La Banque des États de l’Afrique centrale (Beac), organe de régulation monétaire de la sous-région Cemac, s’efforce de contenir l’inflation à des niveaux plus soutenables après plusieurs années de pressions inflationnistes. Selon les dernières projections de l’institution, l’inflation devrait revenir à la norme communautaire de 3 % d’ici 2025. Cette annonce a été faite par le gouverneur de la Beac, Yvon Sana Bangui, lors de la 3e session du Comité de Politique Monétaire (CPM) tenue le 23 septembre 2024 à Yaoundé.
Cette prévision représente une baisse significative par rapport aux taux actuels. En effet, après avoir atteint 5,5 % en 2022 et 5,6 % en 2023, l’inflation est projetée à 4,2 % pour la fin de l’année 2024. Cette tendance baissière s’explique par des politiques monétaires rigoureuses mises en place par la Beac dans le but de freiner l’inflation, tout en maintenant un équilibre délicat avec les besoins de liquidités dans la sous-région.
Maintien des taux directeurs
L’une des principales mesures de la Beac pour ramener l’inflation à la norme de 3 % consiste à maintenir inchangés ses taux directeurs, une décision prise pour la sixième fois consécutive. Le taux des appels d’offres reste fixé à 5 %, tandis que le taux de prêt marginal est maintenu à 6,75 %. Cette décision s’explique par deux facteurs principaux. D’une part, l’inflation, bien qu’en baisse, reste encore supérieure à la norme communautaire. D’autre part, les indicateurs de stabilité de la monnaie, actuellement à 69,2 %, doivent être protégés.
Cette approche de stabilité des taux tranche avec les ajustements opérés par les grandes banques centrales internationales, telles que la Réserve fédérale américaine et la Banque centrale européenne, qui ont récemment abaissé leurs taux pour soutenir la reprise économique mondiale. Cependant, dans un contexte d’inflation encore élevée dans la zone Cemac, la Beac opte pour une politique plus restrictive, visant à freiner l’accès des établissements de crédit à ses guichets de refinancement.

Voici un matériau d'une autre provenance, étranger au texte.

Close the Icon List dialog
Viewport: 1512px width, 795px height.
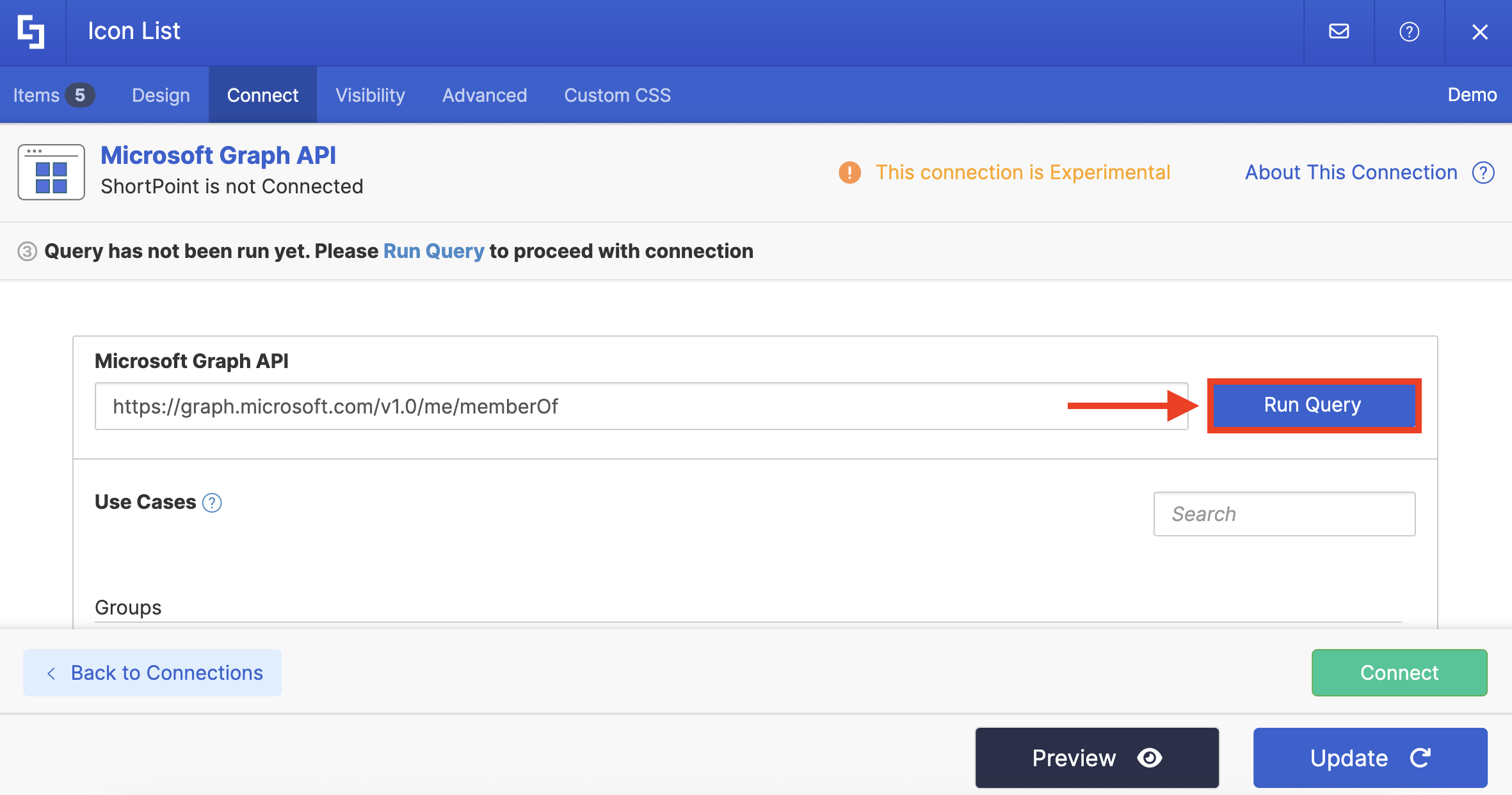tap(1479, 32)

Politique d’austérité monétaire
Depuis trois ans, la Beac applique une politique monétaire restrictive. Le taux des appels d’offres, par exemple, a été relevé progressivement de 3,5 % en 2021 à 5 % en mars 2023, avec pour objectif de rendre le coût du crédit plus élevé, limitant ainsi la circulation de la monnaie et réduisant la pression inflationniste.
Dans ce cadre, la Beac a également procédé à des ponctions de liquidité auprès des banques commerciales à travers l’émission de bons Beac, une stratégie visant à retirer l’excédent de liquidité et à réguler l’offre de crédit. En dépit des besoins croissants de financement des banques, la Beac a récemment réduit ses offres de liquidités à 200 milliards de FCFA, après avoir maintenu des émissions de 250 milliards durant trois opérations consécutives. Cette démarche vise à modérer la proportion d’inflation d’origine monétaire, estimée à environ 20 %.

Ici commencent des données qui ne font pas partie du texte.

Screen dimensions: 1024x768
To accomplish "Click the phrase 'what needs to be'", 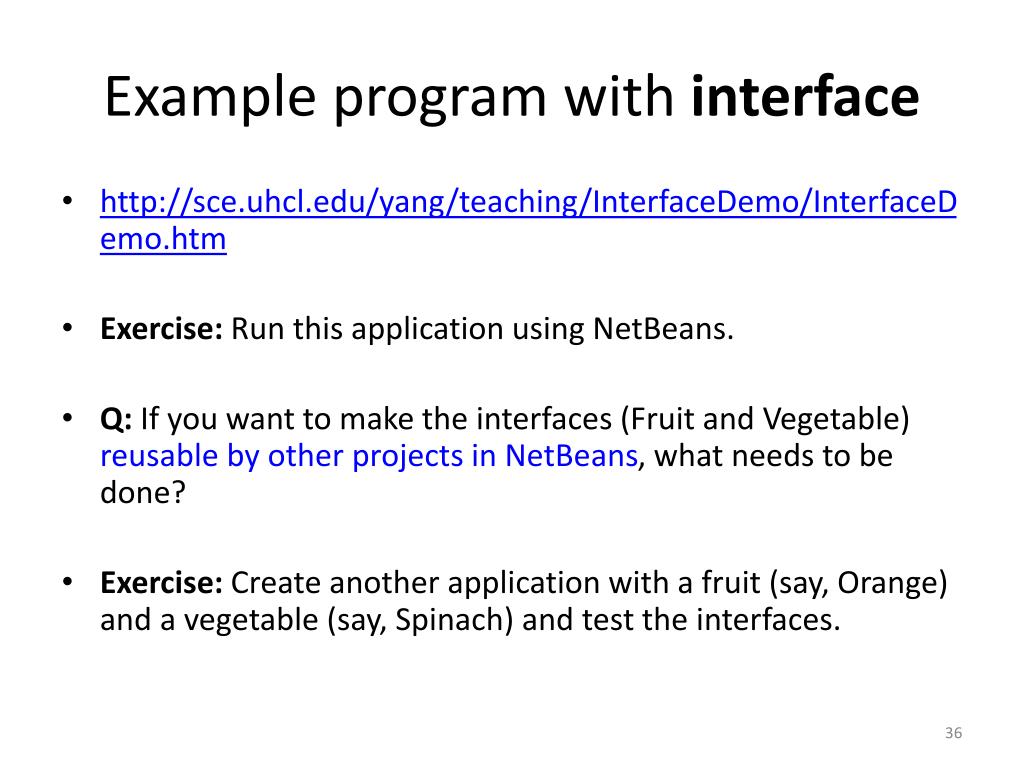I will tap(773, 456).
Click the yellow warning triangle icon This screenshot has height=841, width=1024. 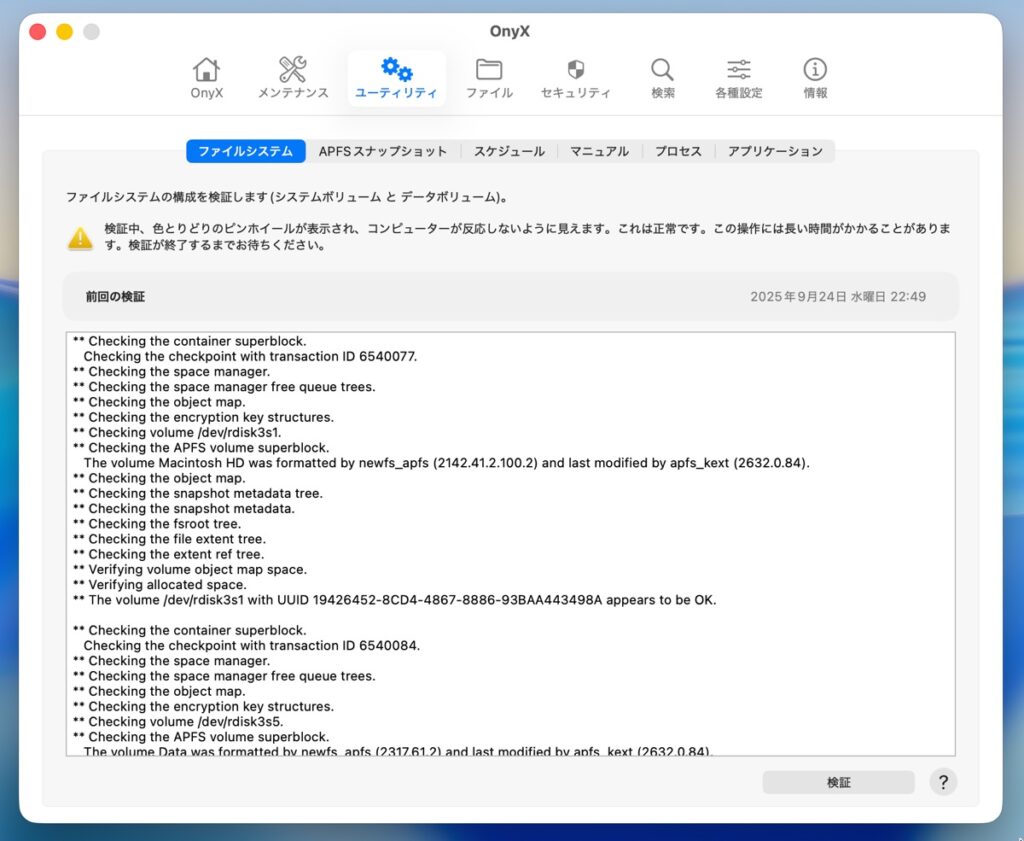click(80, 238)
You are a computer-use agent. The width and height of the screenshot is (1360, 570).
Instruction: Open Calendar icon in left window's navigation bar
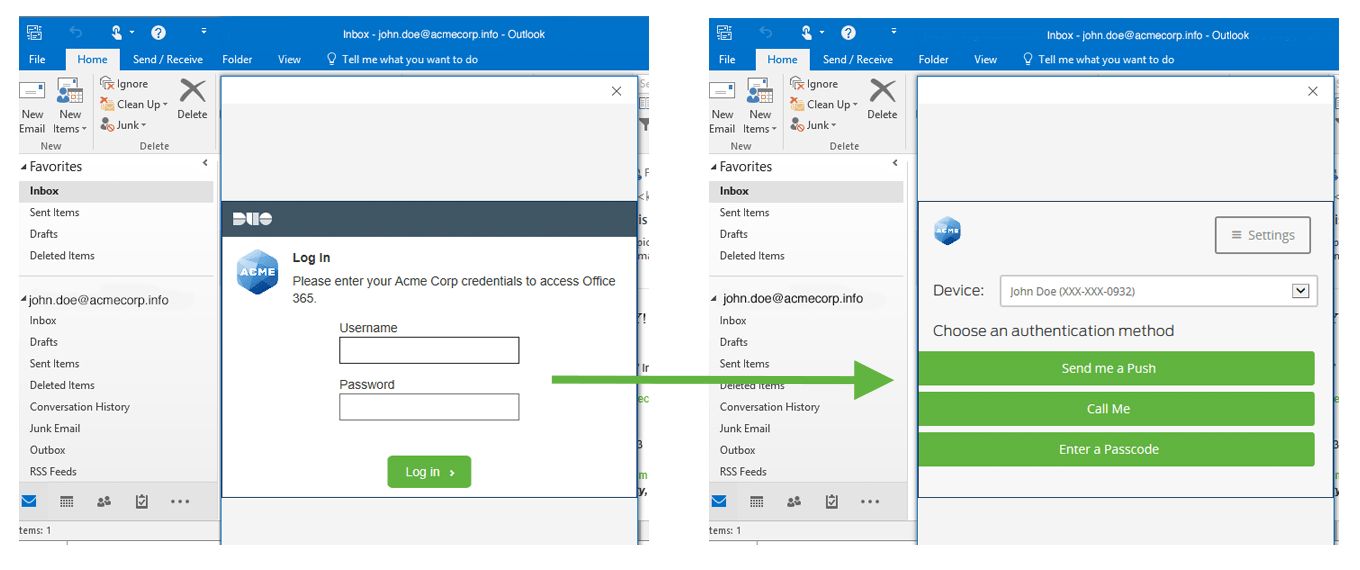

Cependant, cette politique d’austérité, bien qu’efficace pour contenir l’inflation, pourrait affecter la croissance économique des pays membres de la Cemac. Les banques commerciales, confrontées à une liquidité restreinte, répercutent ces tensions sur le coût des crédits octroyés aux entreprises et aux particuliers, ralentissant ainsi les investissements et la consommation.

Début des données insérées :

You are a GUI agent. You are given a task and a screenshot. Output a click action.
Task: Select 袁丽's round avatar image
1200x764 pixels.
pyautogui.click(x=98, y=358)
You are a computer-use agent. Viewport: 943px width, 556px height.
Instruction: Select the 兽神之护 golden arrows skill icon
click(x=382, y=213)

Entre austérité et soutien à la croissance, difficile de choisir
Consciente des défis économiques auxquels les pays de la Cemac font face, la Beac a assoupli sa politique en reprenant en juin 2024 ses opérations d’injection de liquidités après une suspension de plus d’un an. Cette initiative a permis aux banques commerciales d’accéder à plus de 2000 milliards de FCFA en l’espace de quatre mois, mais les besoins restent élevés, comme l’a montré la dernière souscription de 200 milliards, qui a atteint un taux de demande de 218 %. La Beac doit à la fois maintenir une politique rigoureuse pour freiner l’inflation tout en répondant aux besoins de financement des économies de la sous-région. Si l’objectif de ramener l’inflation à 3 % en 2025 est crucial pour la stabilité économique, il doit cependant être atteint sans étouffer la croissance économique (projetée à 2,9%) nécessaire à la relance post-pandémique.